The problem: From the data underneath, reproduce exactly the stretch that begins at the line with "Given: Click the 대시보드 설정하기 button" and ends after the line with "Viewport: 1600px width, 876px height.".

Provided records:
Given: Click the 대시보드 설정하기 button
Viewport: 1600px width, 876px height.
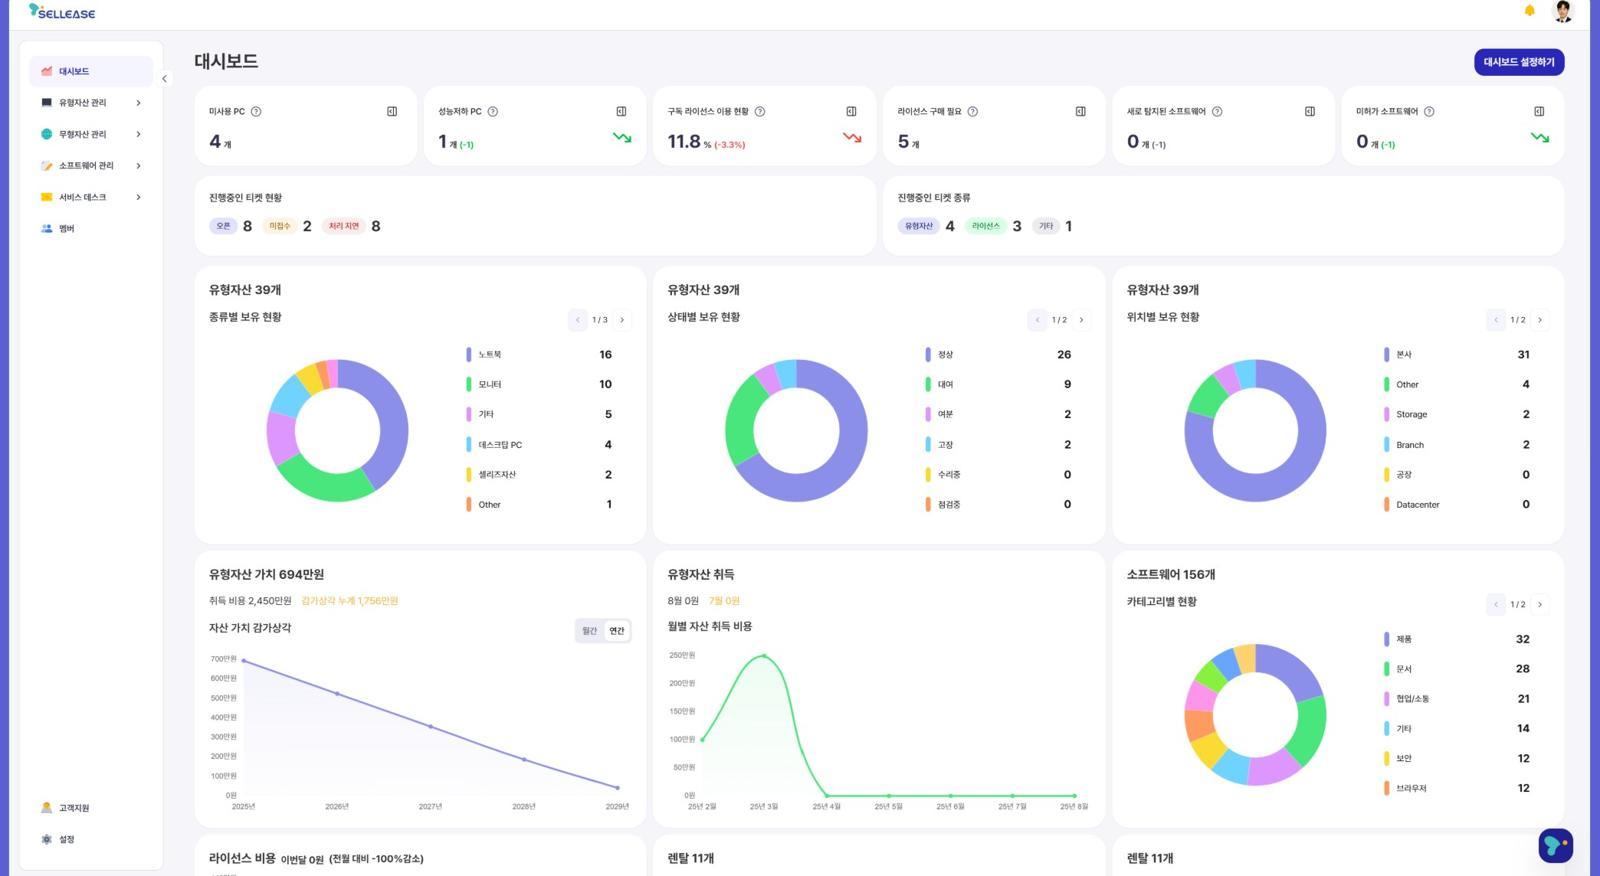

...

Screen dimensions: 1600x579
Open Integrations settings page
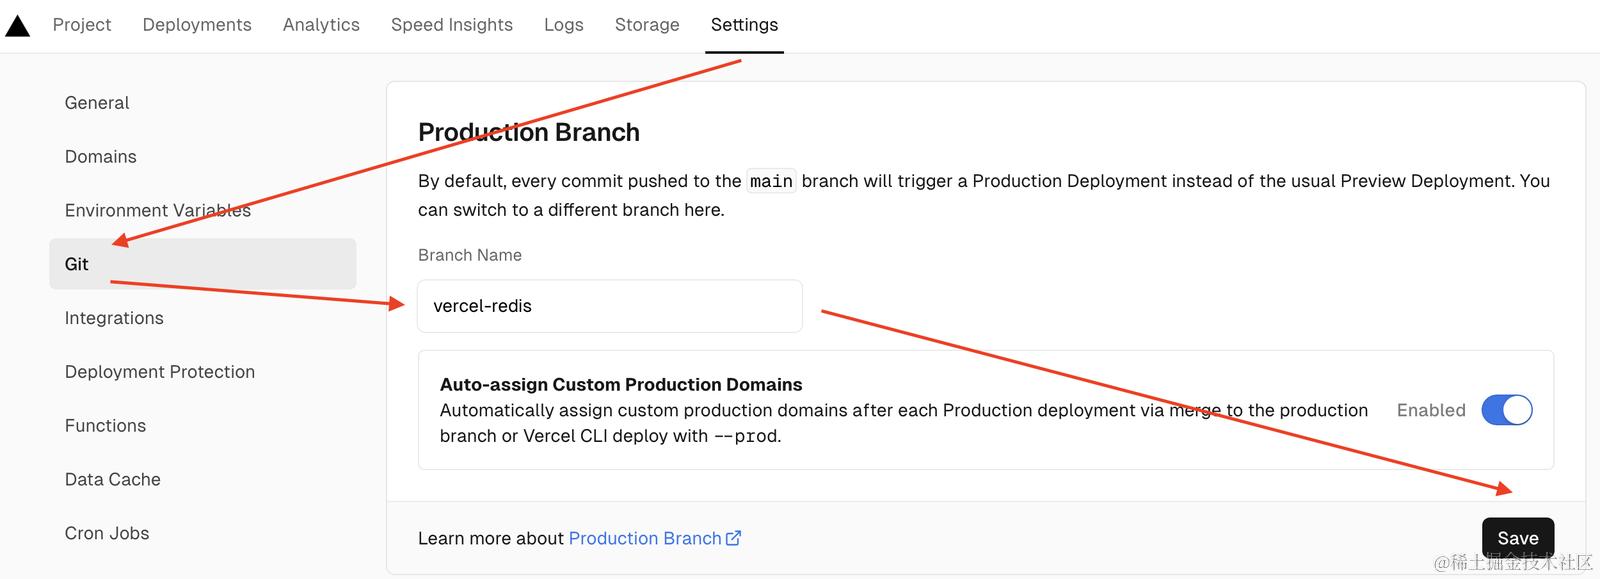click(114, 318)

Response:
Given: Click the 대시보드 설정하기 button
Viewport: 1600px width, 876px height.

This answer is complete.